Wednesday, August 5, 2009

PS on Joao Paulo's post from July 31

PS - I was not going to say anything until we met on Joao Paulo’s points 3 – 6 on July 31, which again I think are well thought out and extremely interesting, but I will just throw out the following to suggest that we indeed will want to discuss a number of things he brings up there.
1) I would hold that human emancipation indeed is possible, and that this would entail exactly ‘the “ restoration of man as a human being”, the genuine resolution of the conflicts between “man and man”, “freedom and necessity”, “individual and species”, “man and nature” (p.348).’ Now this position fully depends on how one defines each of the terms involved, and I think J.P. may be using the terms differently than I would – I think there is a good chance I would agree with the points J.P. will argue, but I do not think that is what Marx had in mind.

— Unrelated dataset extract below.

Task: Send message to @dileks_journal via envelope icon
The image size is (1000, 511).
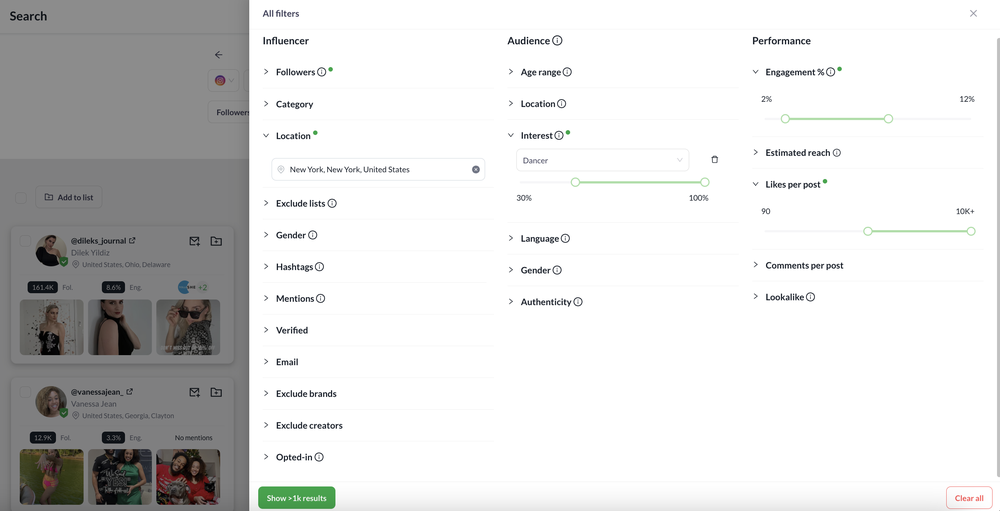Action: (195, 241)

So talking about this will also involve being very careful to try to see what Marx meant by each term and each claim.
2) I would disagree with the claim by J.P. that ‘Even in the best of worlds, most work will still be a burden, something done for social necessity, not for self-realization.’ I would argue that Marx’s position is that non alienated work will indeed be done for social necessity and at the same time will not be a burden (in a sense he carefully explains) and will entail self-realization. So I think we’ll certainly want to discuss Marx’s ideas on work. Part of this is that Marx certainly stresses two different things in different places concerning work – sometimes he argues for the reduction of work, sometimes he argues for changing the nature of work from something alienating to something through which one creates and realizes oneself (and if that is so, why would there be a need to reduce the time?) – so I’d suggest we think and talk about that.

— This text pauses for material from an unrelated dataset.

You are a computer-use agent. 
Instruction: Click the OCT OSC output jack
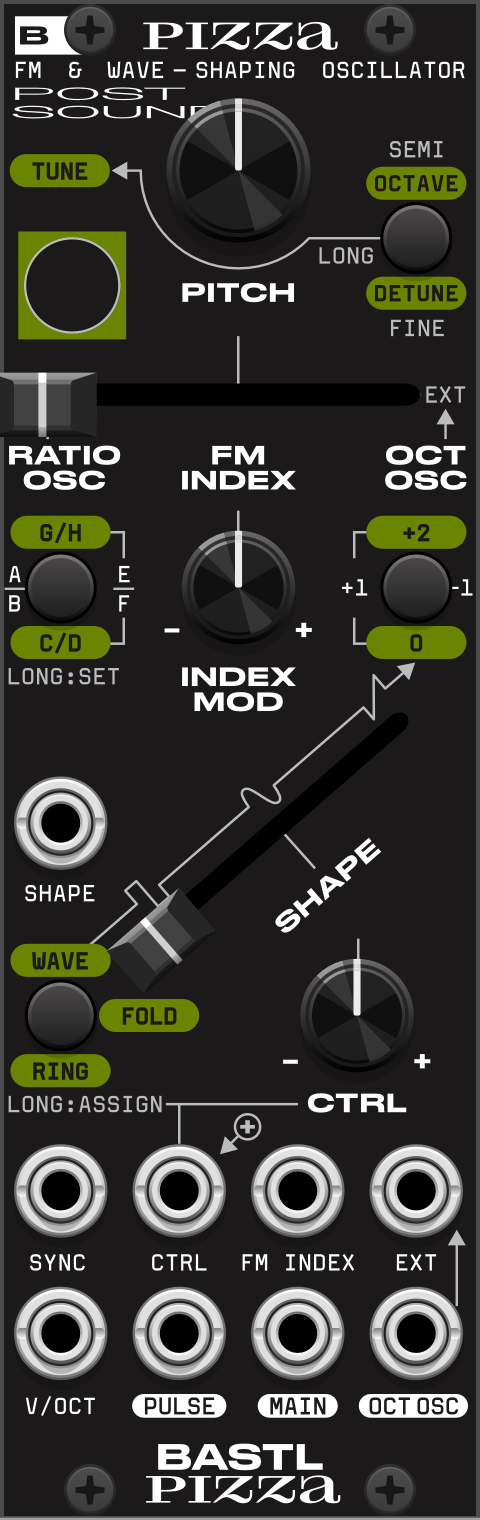[x=416, y=1334]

3) I think it would be important to discuss what Marx had in mind by the concept of the withering away of the state, and the related issue of democracy (one thing that is clear from these readings, Marx was a champion of democracy), and the issues of “bourgeois democracy” versus some sort of “socialist democracy” or “communist democracy” (and there is the claim out there by some Marxists that there is no such thing as communist democracy, because one will not need democracy when one has communism (unlike socialism) – an argument I would disagree with, but again, something that is important to think about because of politics really going on in the world today).
4) And there are other things to discuss that J.P. brings up in this post that are very interesting and I hope we can discuss some of them at the summer camp, but that’s surely enough for a “PS.”